Test de la Nanoleaf et du Rythm : la lumière connectée du futur

Généralement quand on parle lumière connectée, on pense tout de suite à des ampoules ou à des luminaires simples. Nanoleaf a commencé sur Kickstarter avec une ampoule de ce type avant de proposer aujourd’hui une nouvelle version assez exceptionnelle avec des panneaux lumineux qu’on fixe au mur de la manière qu’on souhaite. Voici notre test :

 

Nanoleaf, la lumière du futur (ex-Aurora)

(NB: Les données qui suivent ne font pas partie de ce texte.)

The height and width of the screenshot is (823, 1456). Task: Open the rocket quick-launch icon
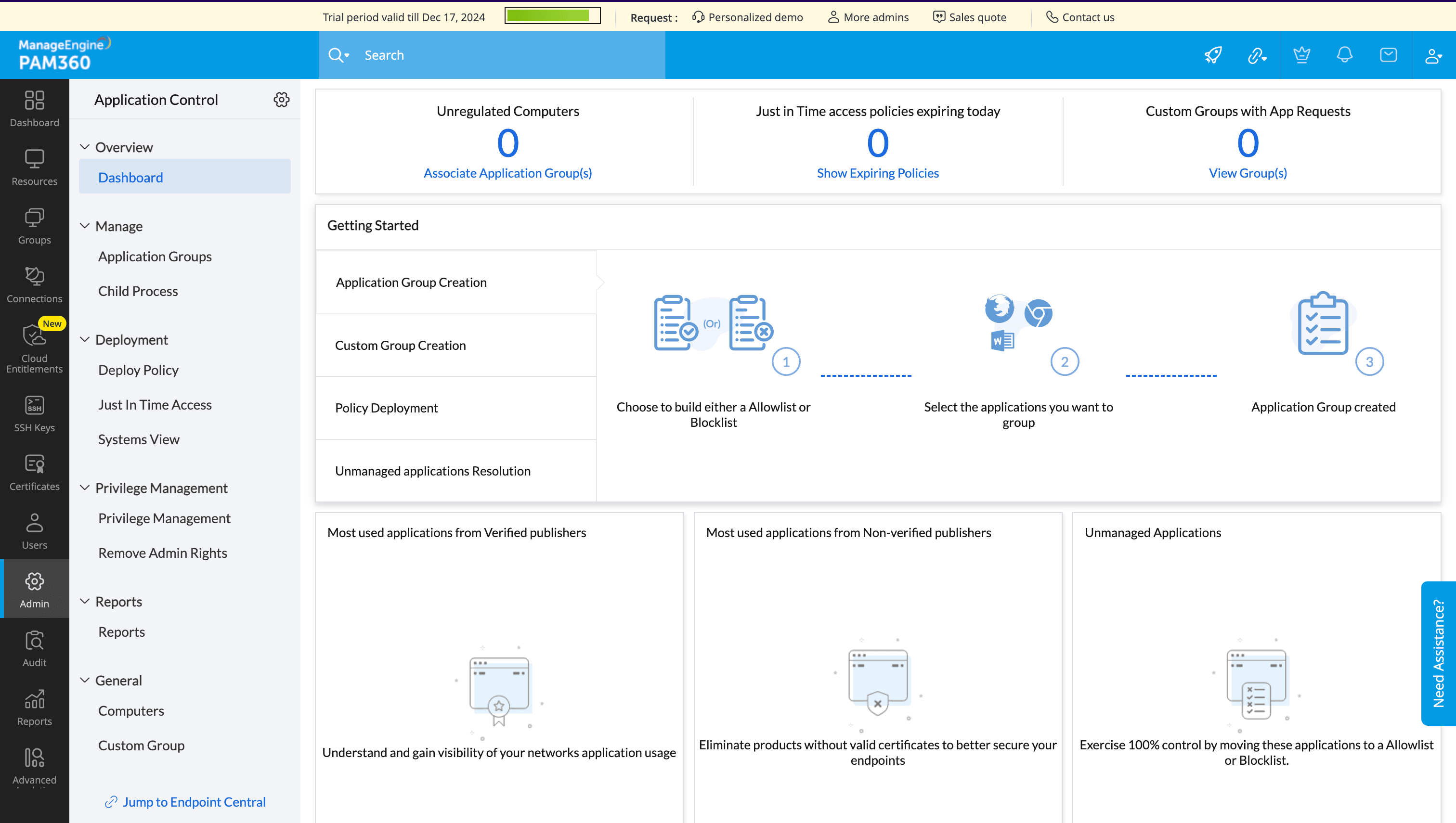point(1213,55)
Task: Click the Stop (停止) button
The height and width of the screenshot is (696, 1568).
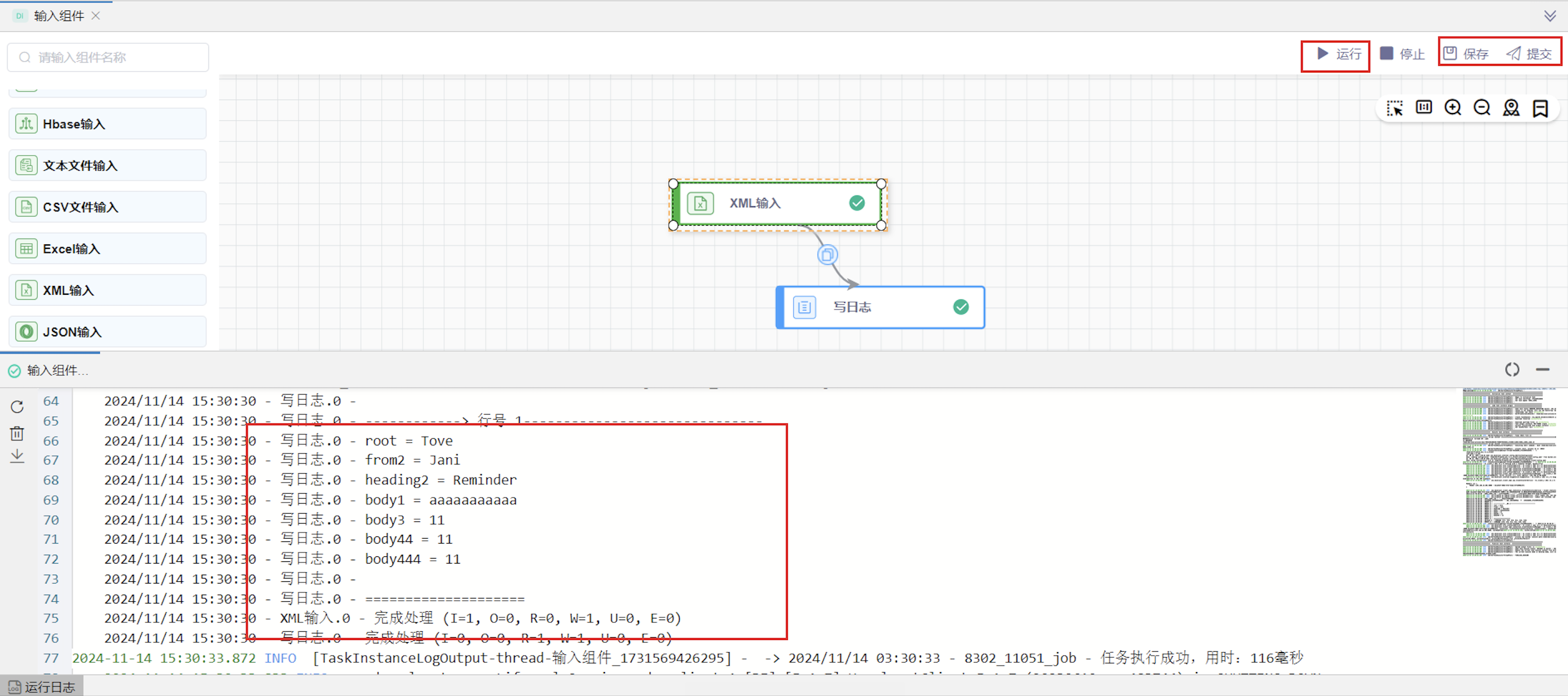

Quand j’ai vu les Nanoleaf pour la première fois, je me suis directement pensé dans les films de SF. Le côté triangulaire et la possibilité de piloter tout ça indépendamment, m’a tout de suite motivé pour demander à tester ça. La partie la plus dure pour moi, ça a été de trouver le bon dessin. En effet, on a les triangles, on les relie entre eux avec un petit connecteur puis on fixe ça au mur avec des autocollants, autant ne pas se tromper !

Les panneaux lumineux n’ont besoin que d’une unique source d’électricité pour être alimentés. Ce petit module permet aussi d’allumer ou changer les scènes sans passer par l’application dédiée.

 

Un nouveau module pour la musique : Le Nanoleaf Rythm

Non content de proposer des lumières qui se gèrent depuis son smartphone, Nanoleaf propose depuis peu le Rythm. Il s’agit d’un petit module (60€) à brancher n’importe où sur votre structure afin de pouvoir faire réagir les lumières au son ambiant. Là encore des presets sont disponibles et vous pourrez bien évidemment en créer. L’application a reconnu immédiatement que j’avais branché le Rythm et après un tutoriel assez simple, me voilà en train de monter le son pour kiffer l’éclairage à faire rougir le Faust. On peut l’activer en appuyant dessus ou via l’application. Il possède aussi une sortie Jack afin de recevoir la musique sans le bruit ambiant généré par vos amis (oui mes potes ont gueulé pour tester cette “lumière de ouf”).

 

Contrôler les Nanoleafs

Qui dit lumière connectée dit application. On va donc retrouver une application pour Android et pour iOS afin de gérer son éclairage. On a la possibilité de créer des scènes, de simplement mettre une couleur, de gérer l’intensité lumineuse, bref tout est contrôlable et une fois les réglages faits, on a qu’à appuyer sur la base pour changer entre les différentes scènes enregistrées. Le plus ouf, c’est que l’application est capable de comprendre le dessin que vous avez fait et permet une meilleur accessibilité pour gérer vos scènes. Enfin depuis peu Nanoleaf est compatible avec Homekit, Google Assistant et IFTTT, c’est complet, c’est pratique et franchement qu’est-ce que je kiffe gérer les panneaux comme ça.

 

Conclusion

Depuis que j’ai cette installation chez moi, je change souvent l’ambiance lumineuse et elle est plus efficace qu’une ampoule connectée. La gestion à la voix (via Google Home) est top et je ne reviendrai en arrière pour rien au monde. Au contraire, je vais sûrement m’acheter d’autres panneaux afin d’étoffer mon mur.

Si vous souhaitez kiffer et qu’une ampoule Philips Hue c’est trop basique pour vous, je vous conseille d’acheter le pack Nanoleaf. C’est vrai que c’est cher (250€ pour 9 panneaux et le Rythm), mais les lumières sont de bonne qualité et vous pouvez faire le design que vous souhaitez ! Le kiff ultime c’est avec le Rythm pour profiter d’une ambiance lumineuse qui s’adapte à votre soirée. Cependant, veillez bien à choisir sa position car vous allez devoir coller ça sur votre mur ! L’appareil étant compatible Homekit et Google Assistant, je le pilote à la voix et c’est génial. Bref, moi je retourne faire le DJ dans mon salon en espérant que mes voisins ne m’en veulent pas trop.